Set exercise: Rewrite all of these lines, swapping each "icon" for "symbol" and keeping everything else the same. Don't include the pictures.
— BEGIN —
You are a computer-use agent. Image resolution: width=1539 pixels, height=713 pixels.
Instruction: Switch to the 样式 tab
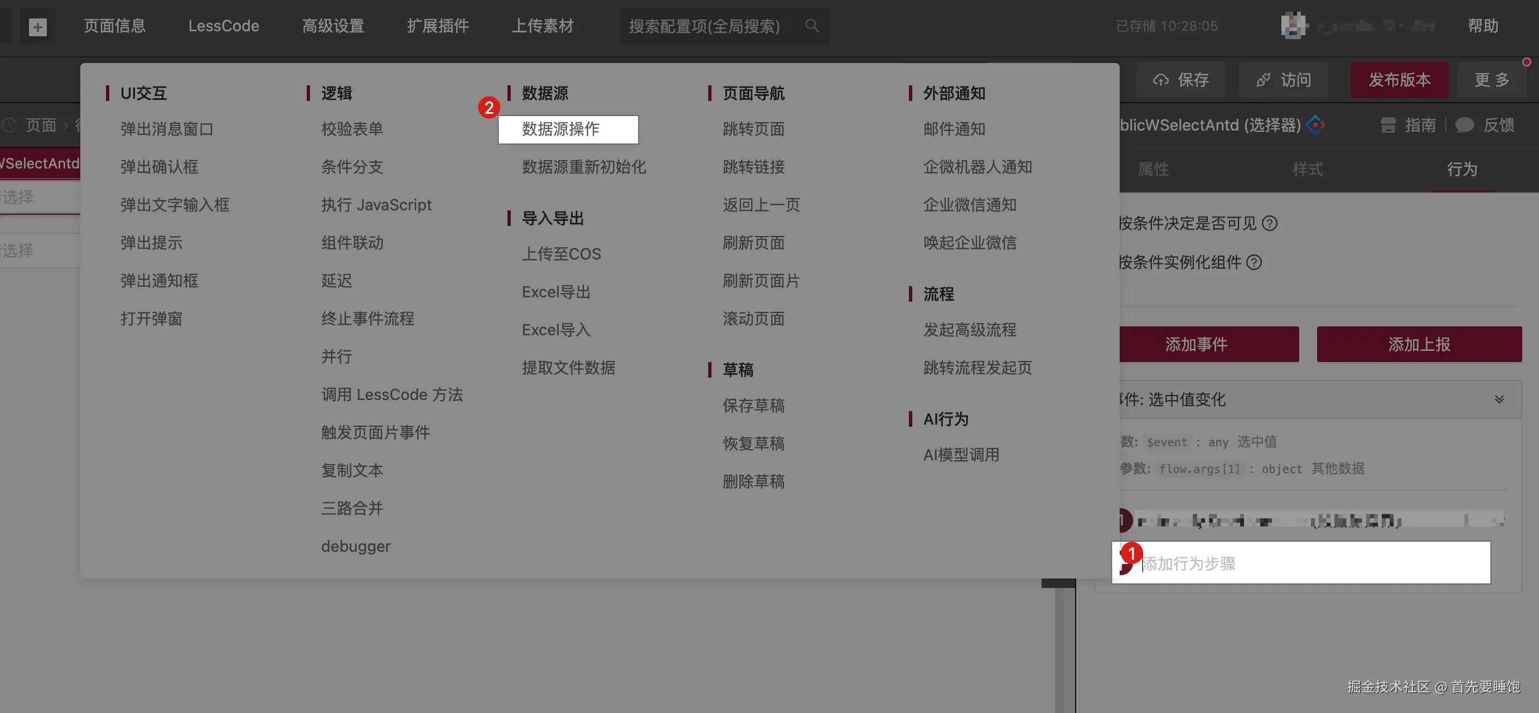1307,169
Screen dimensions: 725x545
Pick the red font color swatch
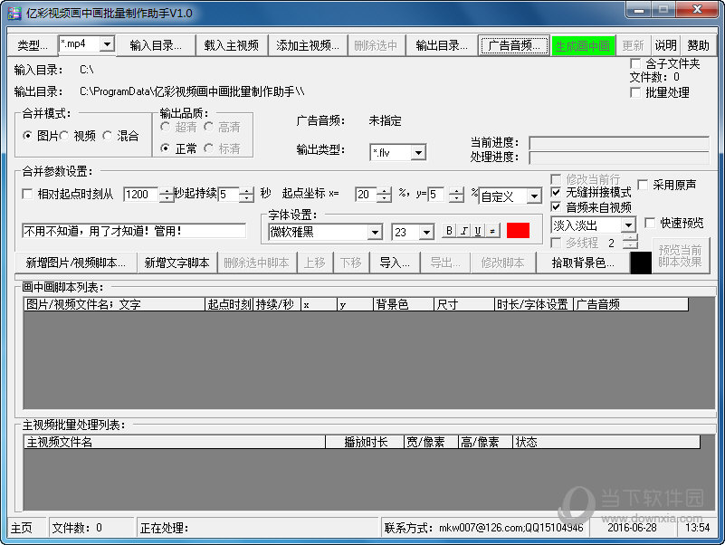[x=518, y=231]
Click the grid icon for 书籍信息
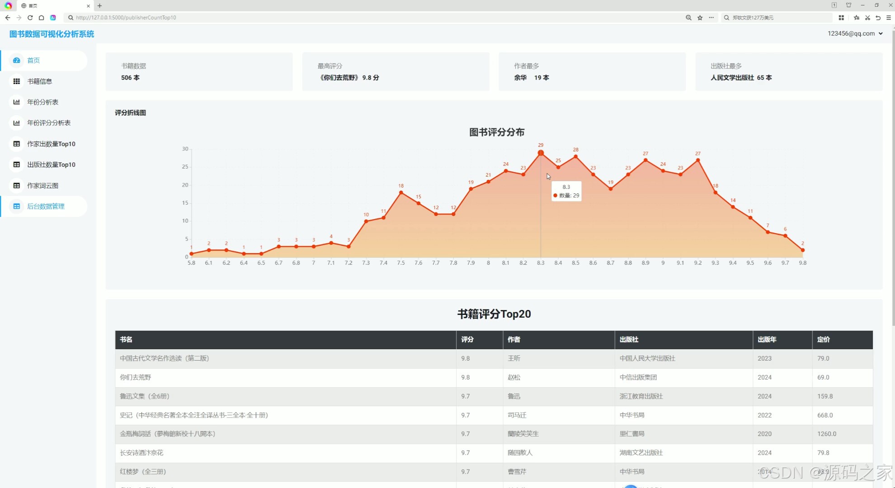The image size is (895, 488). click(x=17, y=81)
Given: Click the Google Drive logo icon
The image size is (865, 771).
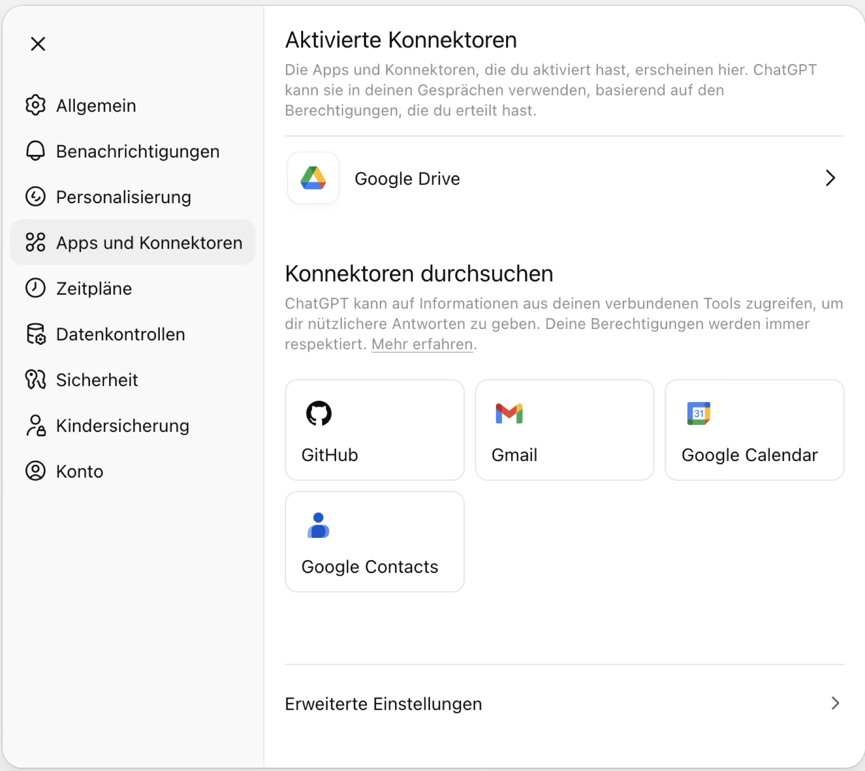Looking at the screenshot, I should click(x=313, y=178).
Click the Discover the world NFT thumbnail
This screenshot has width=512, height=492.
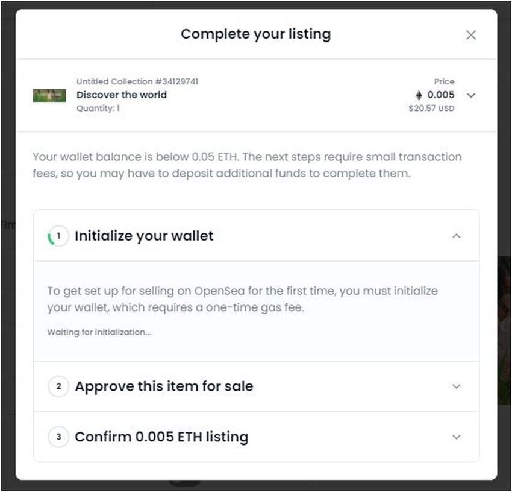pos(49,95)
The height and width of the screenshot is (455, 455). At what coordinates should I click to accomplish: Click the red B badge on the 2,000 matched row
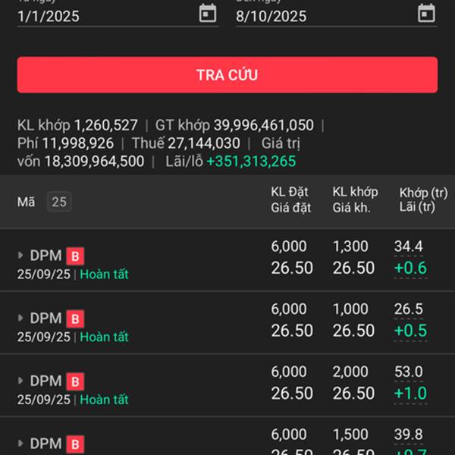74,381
— END —
Full answer:
You are a computer-use agent. Image resolution: width=1539 pixels, height=713 pixels.
Instruction: Switch to the 样式 tab
1307,169
Screen dimensions: 725x545
Pick the red font color swatch
[x=518, y=231]
Click the grid symbol for 书籍信息
The image size is (895, 488). click(x=17, y=81)
Given: Click the Google Drive logo symbol
The image size is (865, 771).
Looking at the screenshot, I should click(x=313, y=178).
Click the Discover the world NFT thumbnail
This screenshot has width=512, height=492.
pos(49,95)
The height and width of the screenshot is (455, 455). At what coordinates should I click to accomplish: Click the red B badge on the 2,000 matched row
74,381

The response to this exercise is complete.